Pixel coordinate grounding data
○ ○ ○ ○ ○ ○ ○

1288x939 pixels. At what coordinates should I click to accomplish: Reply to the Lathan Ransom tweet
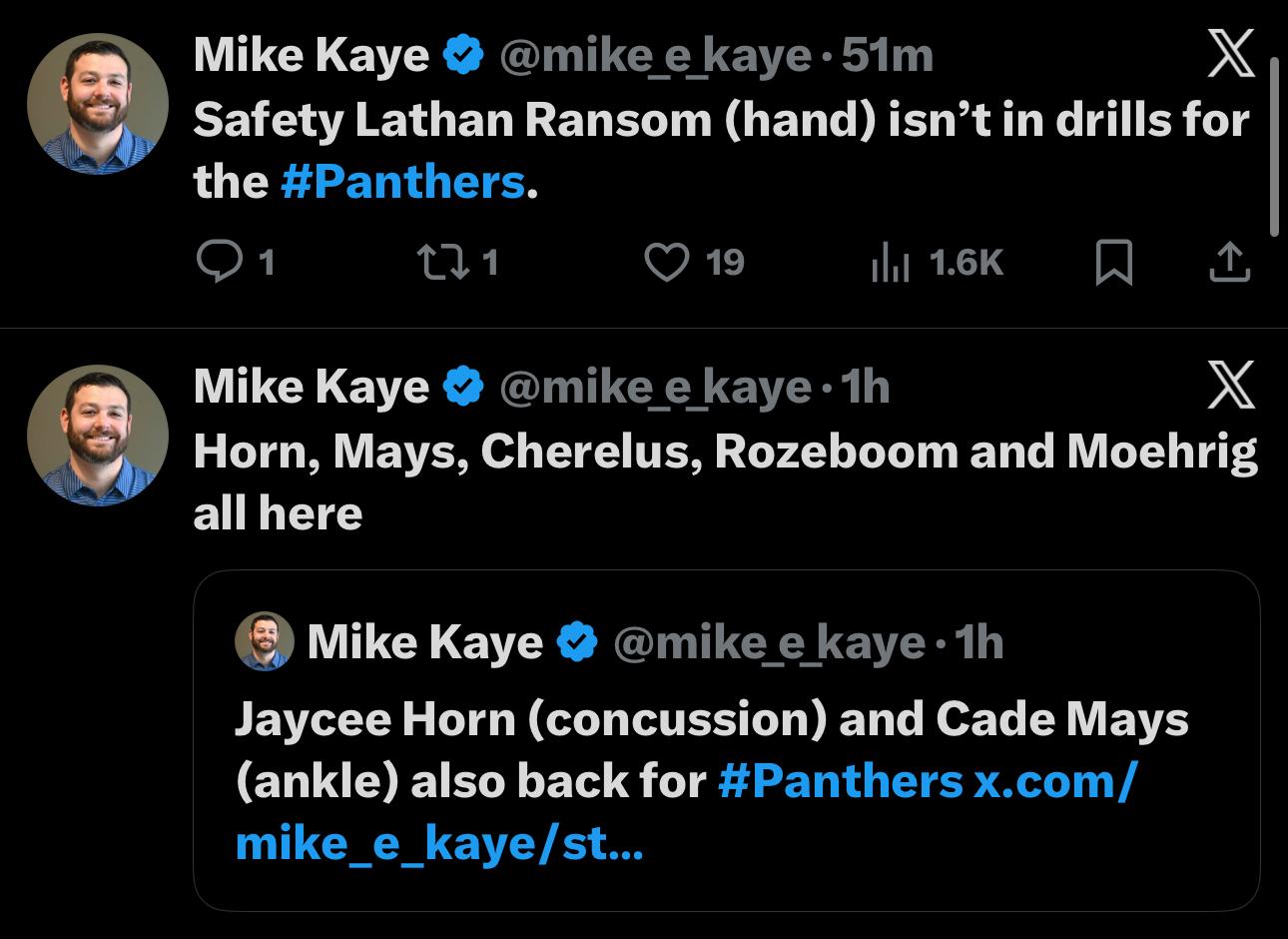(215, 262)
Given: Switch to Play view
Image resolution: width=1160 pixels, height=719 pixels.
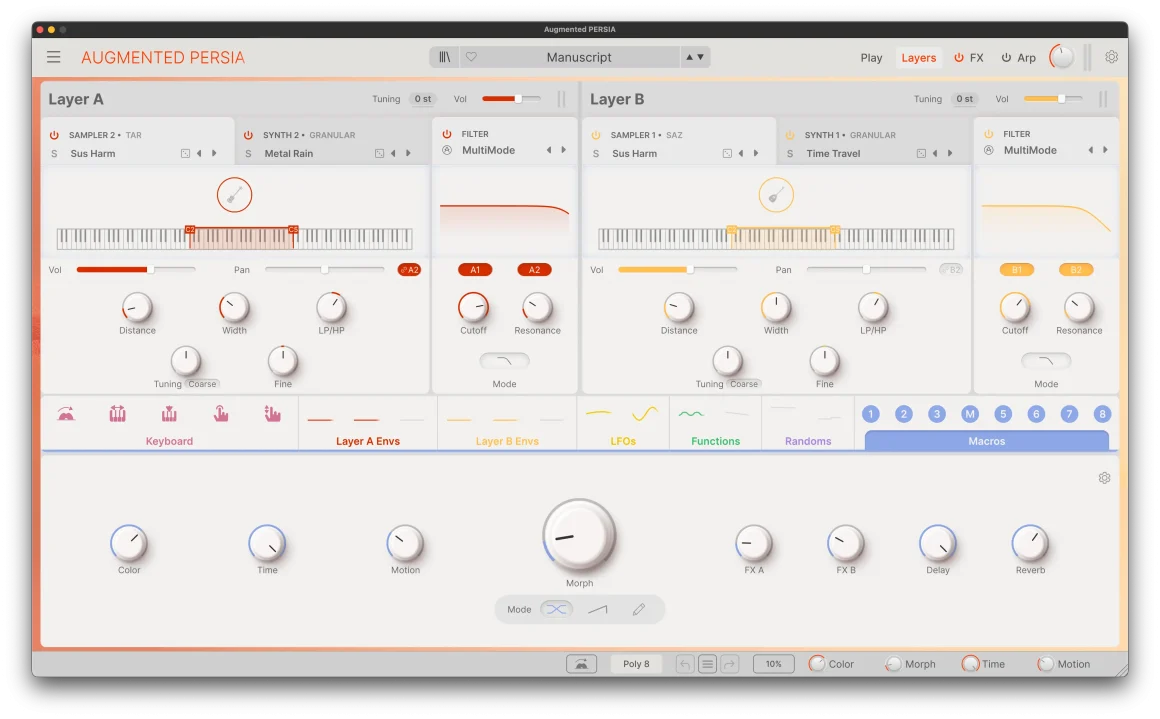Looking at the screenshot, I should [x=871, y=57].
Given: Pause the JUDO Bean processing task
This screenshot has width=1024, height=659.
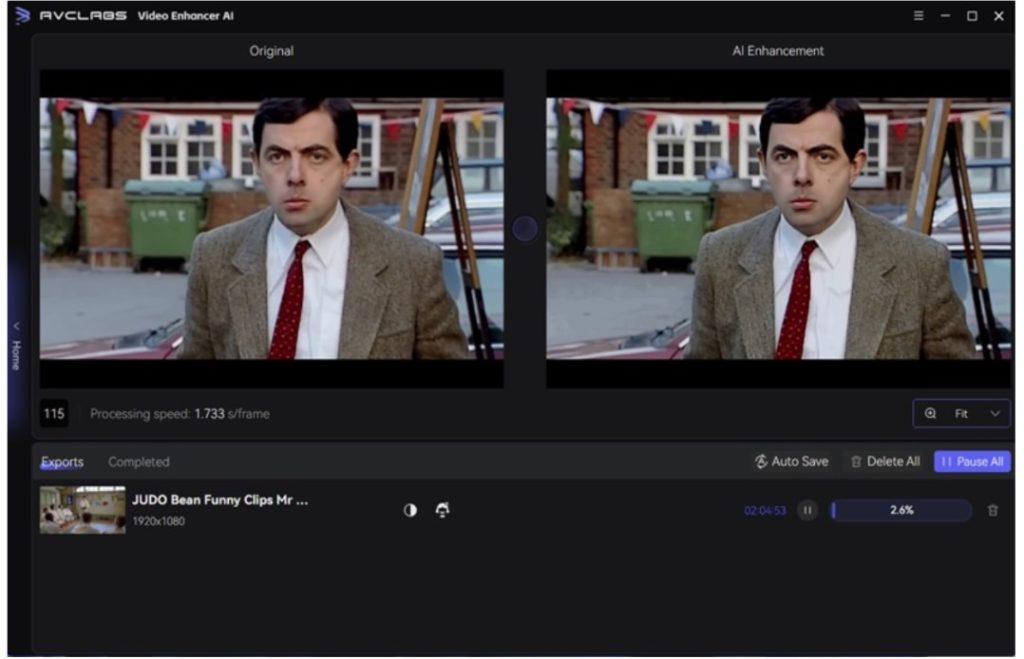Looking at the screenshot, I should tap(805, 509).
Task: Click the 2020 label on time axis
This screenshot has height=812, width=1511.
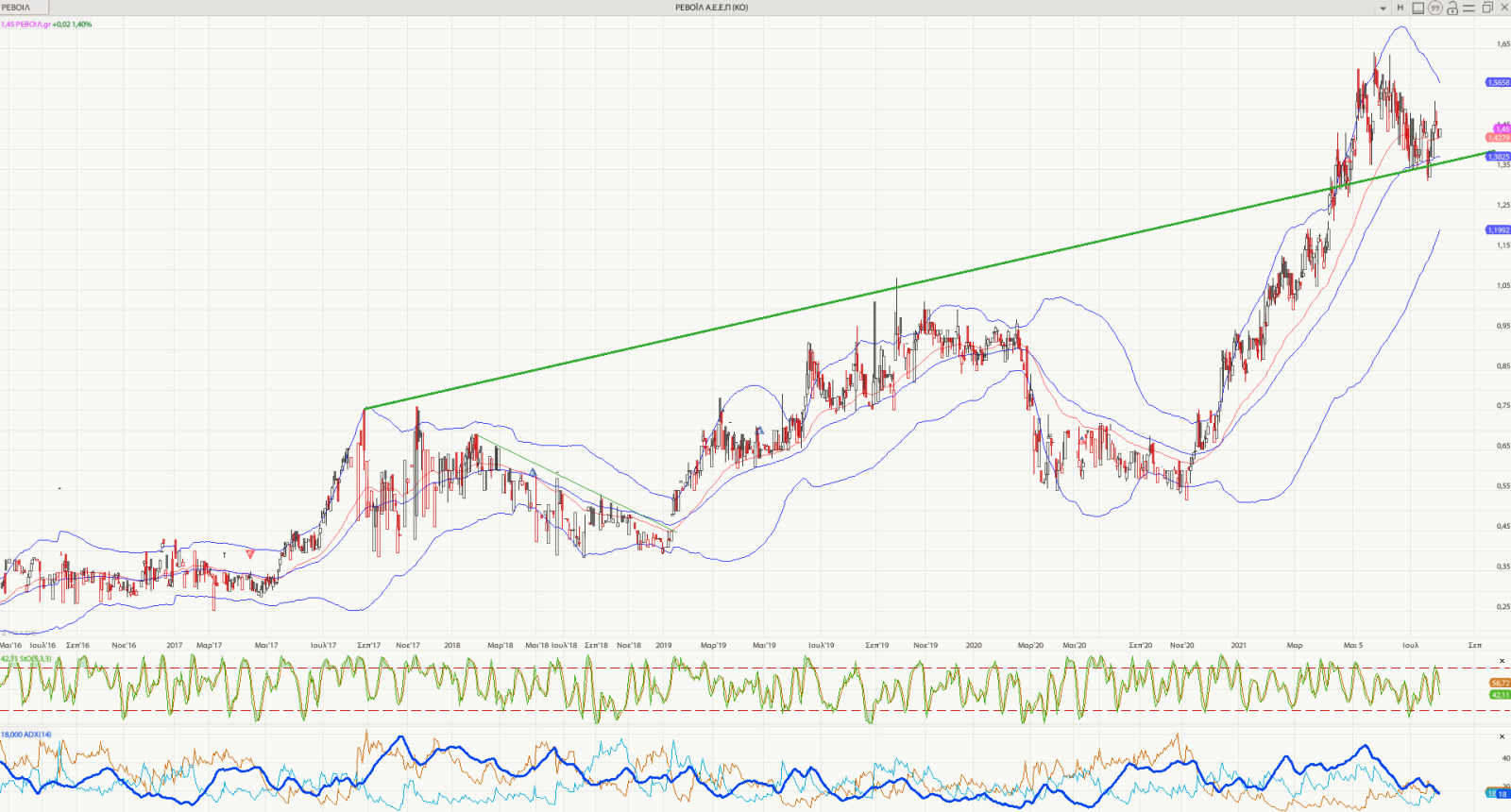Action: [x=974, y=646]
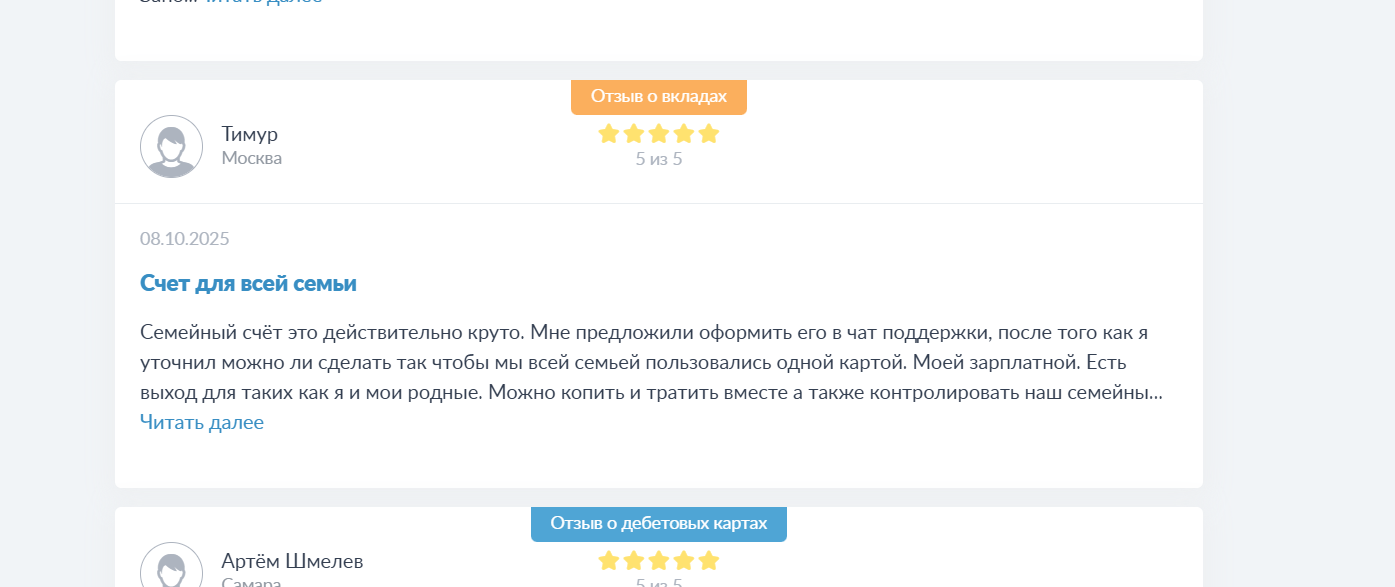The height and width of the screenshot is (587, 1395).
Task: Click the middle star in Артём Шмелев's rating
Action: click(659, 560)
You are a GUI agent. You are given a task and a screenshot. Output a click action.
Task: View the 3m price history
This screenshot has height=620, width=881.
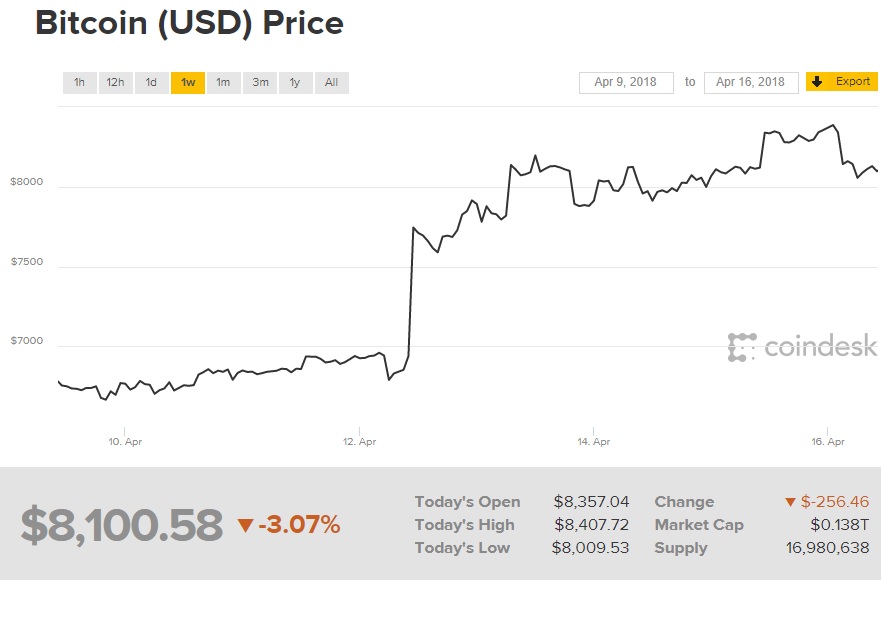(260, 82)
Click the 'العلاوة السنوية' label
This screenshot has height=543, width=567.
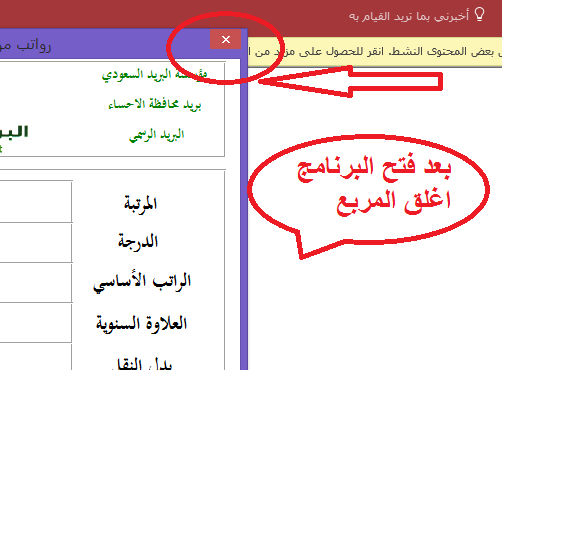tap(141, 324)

○ ○ ○ ○ ○ ○ ○

What to do — The required output is each record above, reproduced exactly, without its pictures.

Task result —
1288x939 pixels. At what coordinates should I click to accomplish: Reply to the Lathan Ransom tweet
(215, 262)
Given: Switch to Play view
Image resolution: width=1160 pixels, height=719 pixels.
Looking at the screenshot, I should [x=871, y=57].
Given: Pause the JUDO Bean processing task
This screenshot has width=1024, height=659.
Looking at the screenshot, I should tap(805, 509).
Task: Click the 2020 label on time axis
This screenshot has height=812, width=1511.
Action: [x=974, y=646]
The height and width of the screenshot is (587, 1395).
Task: Click the middle star in Артём Шмелев's rating
Action: click(659, 560)
You are a GUI agent. You are given a task and a screenshot. Output a click action.
Task: View the 3m price history
This screenshot has height=620, width=881.
(260, 82)
Click the 'العلاوة السنوية' label
This screenshot has height=543, width=567.
tap(141, 324)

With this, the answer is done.